Mostly the second one, if I’m being honest. Wild Robin does enough with the name and styling to stand out. The green palette, woodland mood and outlaw flavour stop it feeling completely anonymous, and that’s more than a lot of casinos manage. I’d much rather look at this than another bland site built around lightning bolts, gold coins and impossible promises.
But the thing that really defines Wild Robin isn’t Sherwood Forest. It’s the usual trio of huge bonus numbers, a hybrid casino-and-sports structure and a cashier that tells you straight away this is aimed well beyond the UK market. In other words, the theme helps, but the real identity is still commercial rather than romantic. Robin Hood is the wrapping paper, not the product.
Support, disputes and what happens when things go wrong
The support setup is simple enough on paper. You get 24/7 live chat and a direct email contact.
Support email: support@wildrobin.com
Phone number: No phone number listed
That’s serviceable, but it doesn’t change the bigger reality. Because Wild Robin isn’t a UKGC-licensed brand, you don’t get the same familiar British complaints chain or ADR expectations that come with a regulated UK operator. The site does mention safer-gambling contacts such as GamCare and Gambling Therapy, which is better than nothing, but those references aren’t the same thing as being inside the British regulatory system.
What I like, and what I don’t
What I like
- The Robin Hood identity gives the brand more personality than most casinos manage.
- The sister site picture is easy enough to map, even if it isn’t perfectly labelled.
- The cashier tells you a lot, quickly.
- The detailed welcome-bonus page gives clear wagering, max-bet and time-limit rules.
What I don’t
- It’s not licensed for Great Britain, which ends the conversation for UK players.
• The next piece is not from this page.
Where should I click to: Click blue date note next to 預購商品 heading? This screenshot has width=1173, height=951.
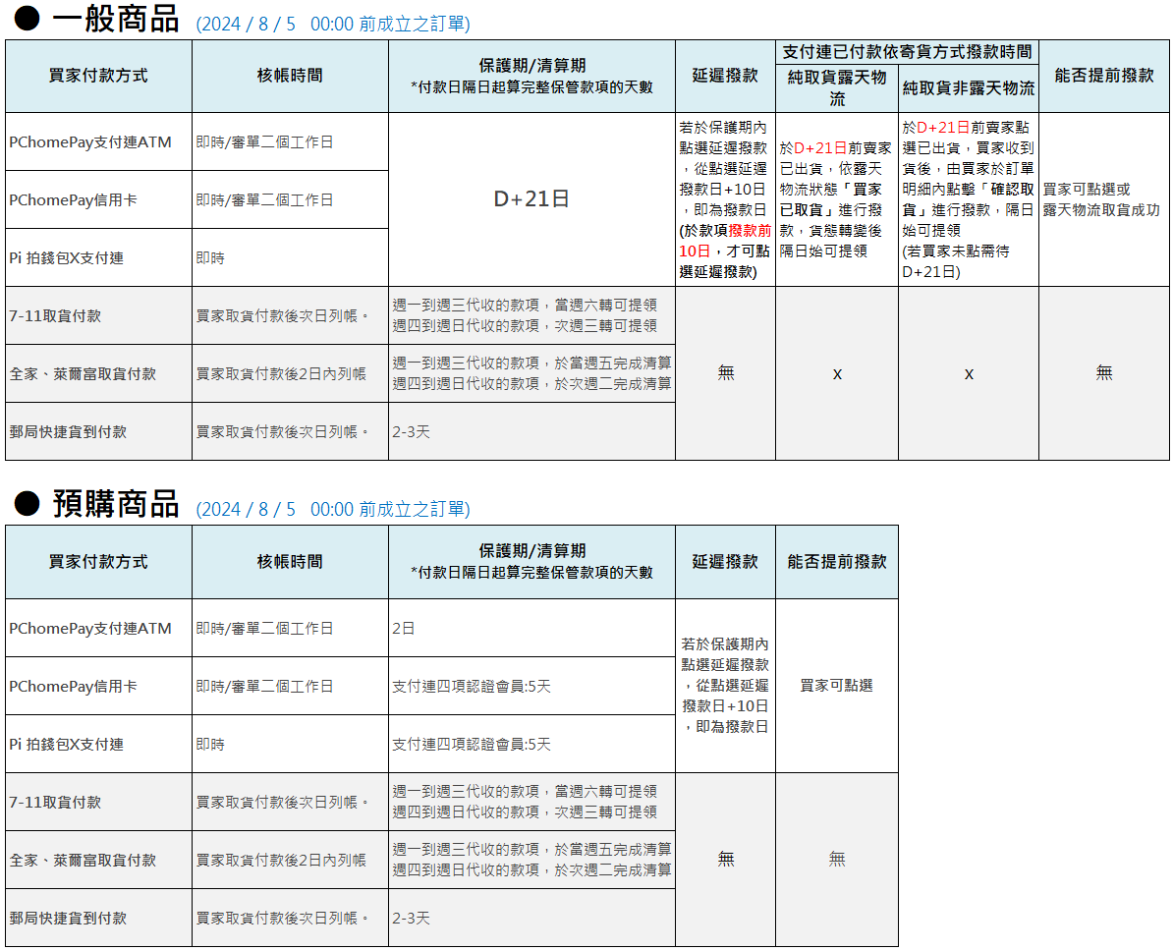click(x=333, y=509)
- The ownership picture is shadier than I’d like.
- The promotional messaging isn’t always consistent from one page to another.
- The KYC and payout picture feels slower and less player-friendly than a strong casino site should.
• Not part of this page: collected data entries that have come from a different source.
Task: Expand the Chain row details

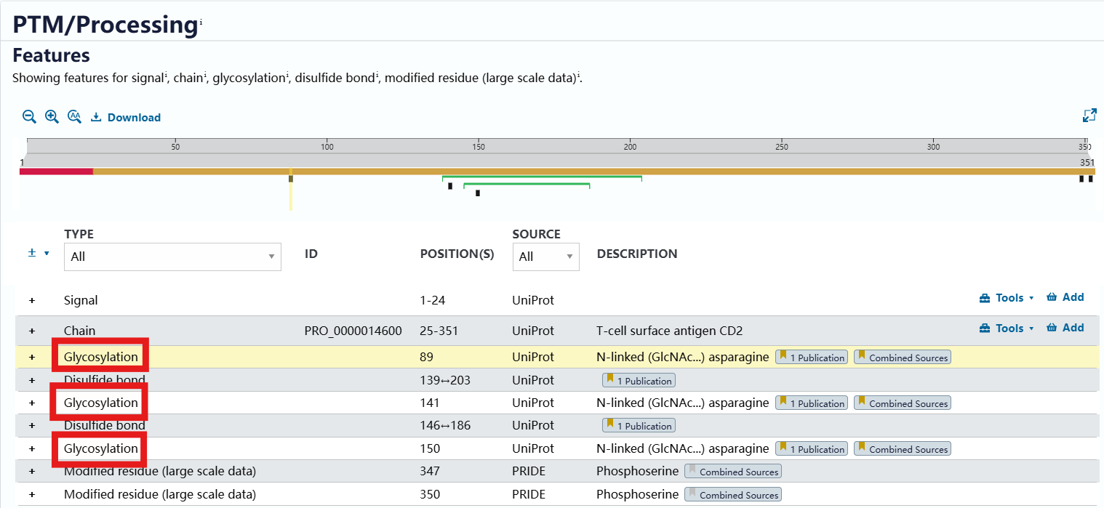Action: coord(32,331)
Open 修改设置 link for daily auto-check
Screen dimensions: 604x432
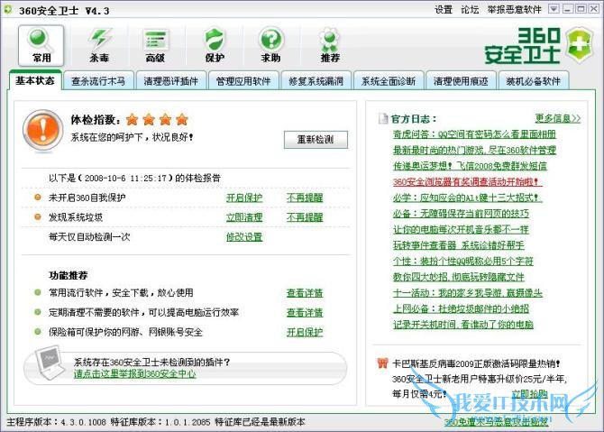pyautogui.click(x=243, y=237)
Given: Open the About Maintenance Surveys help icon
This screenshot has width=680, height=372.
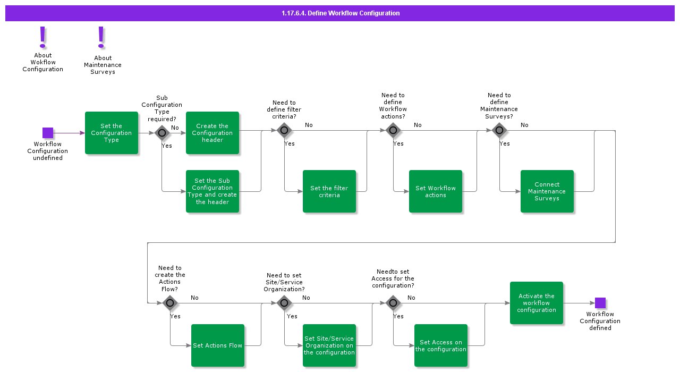Looking at the screenshot, I should tap(103, 38).
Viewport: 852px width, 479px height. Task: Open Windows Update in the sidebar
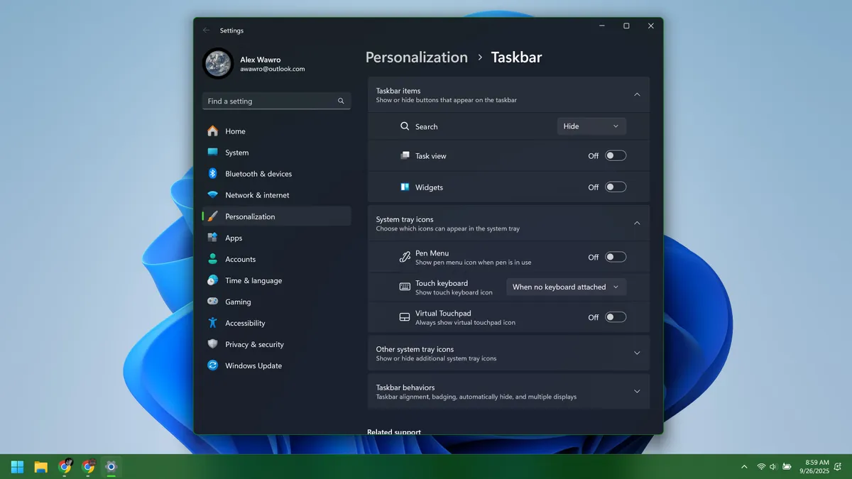[x=253, y=365]
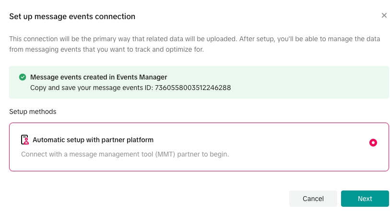The height and width of the screenshot is (213, 390).
Task: Proceed with the Next button
Action: tap(365, 199)
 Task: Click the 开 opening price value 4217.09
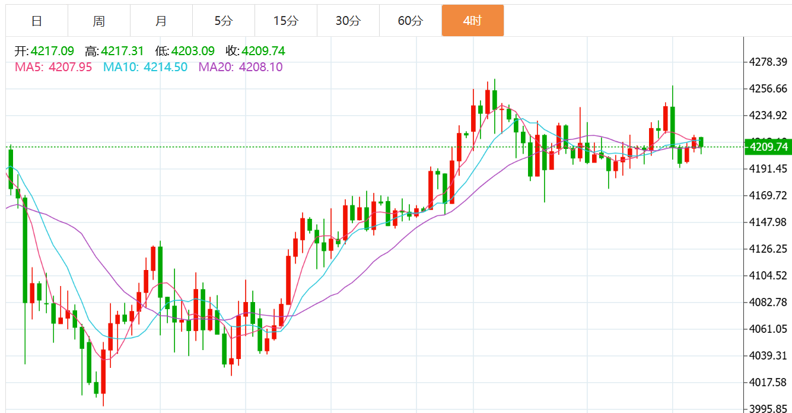(x=52, y=51)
My final verdict on the Wild Robin Casino sister sites
Wild Robin does have sister sites worth knowing about, with Funbet, Mr Punter, Cazeus, TikiTaka and Fat Pirate making the most sense in the wider cluster. Still, this isn’t one of those lovely, clean situations where the network picture and the player safety picture line up neatly. It’s an offshore network family resemblance story, not a regulated British one. If you’re mapping the Wild Robin world, start with Funbet and Mr Punter. If you’re in Great Britain, leave the whole lot alone.
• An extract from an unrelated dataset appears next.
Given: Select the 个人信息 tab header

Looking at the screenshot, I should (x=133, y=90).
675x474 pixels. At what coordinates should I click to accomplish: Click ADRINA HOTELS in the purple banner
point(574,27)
FAQs about Wild Robin sister sites
Does Wild Robin Casino have real sister sites?
Yes, but I’d describe them as connected sister sites rather than a neatly labelled direct family. The top names are Funbet, Cazeus, TikiTaka, Mr Punter and Fat Pirate Casino.
Which Wild Robin sister site feels closest?
Funbet is the closest practical alternative for me. It has the same general offshore feel without leaning so heavily on the Robin Hood theme.
Is Wild Robin Casino legal for UK players?
No. Wild Robin isn’t licensed by the UK Gambling Commission, so it’s off limits to UK players.
What is Wild Robin’s current welcome offer?
The main casino package is advertised as 275% up to £2,400 plus 360 free spins across the first three deposits, with a £20 minimum deposit, 35x wagering on deposit plus bonus, 40x wagering on free-spin winnings, a £5 max bet and a 10-day completion window.
Does Wild Robin publish a phone number for support?
No public phone number is listed. The site points customers to 24/7 live chat and support@wildrobin.com.
Are all the Wild Robin sister sites presented under one clear company name?
No, not in the way I’d expect. The brands sit across a broader network picture, which is exactly why I’m being careful about calling them connected sister sites rather than direct ones.